SCOTT RITTER: Mikhail Gorbachev, a Vector of Change

• https://consortiumnews.com By Scott Ritter

I bore first-hand witness to the birth of the Perestroika "revolution" unleashed on the Soviet Union by Mikhail Gorbachev, and to its eventual demise. Love him or hate him, one thing is certain — the first and only president of the Soviet Union has a permanent place in the annals of world history.

Gorbachev passed away earlier this week. He was 91 years old.

I became acquainted with him the way most Americans did, when he emerged as the new, fresh face of the Soviet Union after a succession of old, stolid Communist apparatchiks — Leonid Brezhnev, Yuri Andropov and Konstantin Chernenko — passed away in the span of less than three years, between November 1982 and March 1985.

Gorbachev was unlike any Soviet leader who had come before — brash, modern and surprisingly upbeat about the potential of good relations between the Soviet Union and the United States. This didn't mean that everything was a bed of roses between the U.S. and the Soviet Union — far from it.

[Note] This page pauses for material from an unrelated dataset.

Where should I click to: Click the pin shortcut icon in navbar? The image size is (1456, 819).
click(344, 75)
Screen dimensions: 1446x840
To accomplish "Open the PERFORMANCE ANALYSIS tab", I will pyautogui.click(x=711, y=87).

My own view as a Marine was that the Soviet Union was still very much the top threat to the United States and I trained hard to close with and destroy the Soviet enemy through firepower and maneuver. In the summer of 1985, I was selected to attend a week-long program entitled "Soviet Military Power Week" hosted by the Defense Intelligence Agency, where I was thoroughly indoctrinated into the threat posed by the Soviet armed forces.

Gorbachev's name was barely mentioned during the conference.